何雨水心里明镜似的,知道傻柱是被秦淮茹迷昏了头,分不清好赖。

“傻哥,你赶紧醒醒吧,现在回头还来得及!”

“胡扯什么?”傻柱脸色更沉了。

冉老师有文化、模样也好,更难的是她看得上傻柱,何雨水实在不愿哥哥错过这门亲事。

“人家一个清清白白的姑娘,看上你是你的福气,你怎么还不识抬举?”

“就见个面能怎样?别那么死心眼。”

“你让我答应了人家,现在又这样,不是叫我难做人吗?今天让冉老师白跑一趟,我心里过意不去!”

何雨水越说越气。

“你走吧,我不想再说这个。”傻柱别过脸去。

“傻哥,你是真糊涂还是假糊涂?那秦淮茹一个有丈夫的破鞋,到底哪儿好?”何雨水忍不住骂了出来。

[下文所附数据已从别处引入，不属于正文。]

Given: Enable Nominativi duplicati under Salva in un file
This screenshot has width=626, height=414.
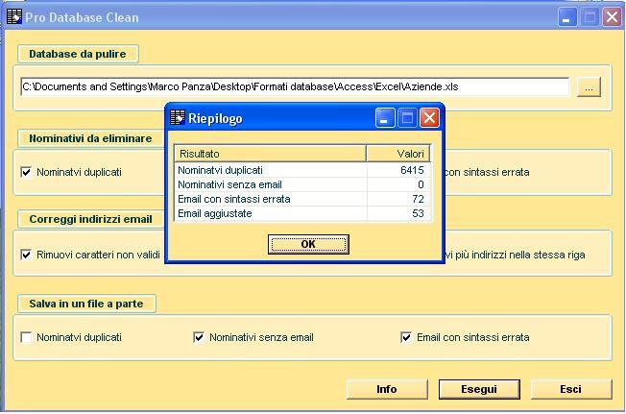Looking at the screenshot, I should coord(27,338).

这话可戳了傻柱的心窝子——在他心里,秦淮茹那是谁都骂不得的。

他顿时火了。

“滚!”傻柱喘着粗气,指着门外吼。

“你……”何雨水气得浑身发抖。

见她还站着不动,傻柱直接动手把她推出门,“砰”地一声重重关上了门。

何雨水认为傻柱实在是人如其名,愚不可及,条件出众的冉老师他置之不理,却一心迷恋那个品行不端的秦淮茹。

傻柱觉得何雨水不可理喻,一点也不懂得体谅人。

他作为兄长,已经把话说得再明白不过——他就是要娶秦淮茹。

何雨水如此横加干涉,令他十分不悦。

“这算什么妹妹?简直一点都不懂事!”傻柱愤然说道。

秦淮茹回到大院,很快便听说了何雨水在撮合傻柱与冉老师的事。

她深知傻柱是自己赖以吸血的对象,绝不能让他的相亲成功,正苦于如何从中作梗。

没想到冉老师已经碰了一鼻子灰。

此时又见何雨水气冲冲地从傻柱家出来,便猜到他一定是直接拒绝了妹妹的建议。

秦淮茹脸上不由得掠过一丝得意。

贾张氏察觉到了秦淮茹神情的变化,讥讽道:“就算傻柱不肯相亲,你也别想着改嫁的主意。”

秦淮茹的笑容瞬间僵在脸上。

“摊上这么个哥哥,何雨水也是真够倒霉的。”于莉叹息道。

何雨水确实不幸,一直费尽心思为傻柱着想,可傻柱根本不领情。

这一点,沈为民也有些同情何雨水。

原着中虽然极力刻画傻柱的善良,但从他种种行为来看,并非什么良善之人。

偷阎埠贵的车轱辘、陷害许大茂这些暂且不提。

当娄晓娥带着何晓出现时,傻柱竟连亲生儿子都不认,反而抚养秦淮茹的三个孩子,到头来还开始吸娄晓娥的血。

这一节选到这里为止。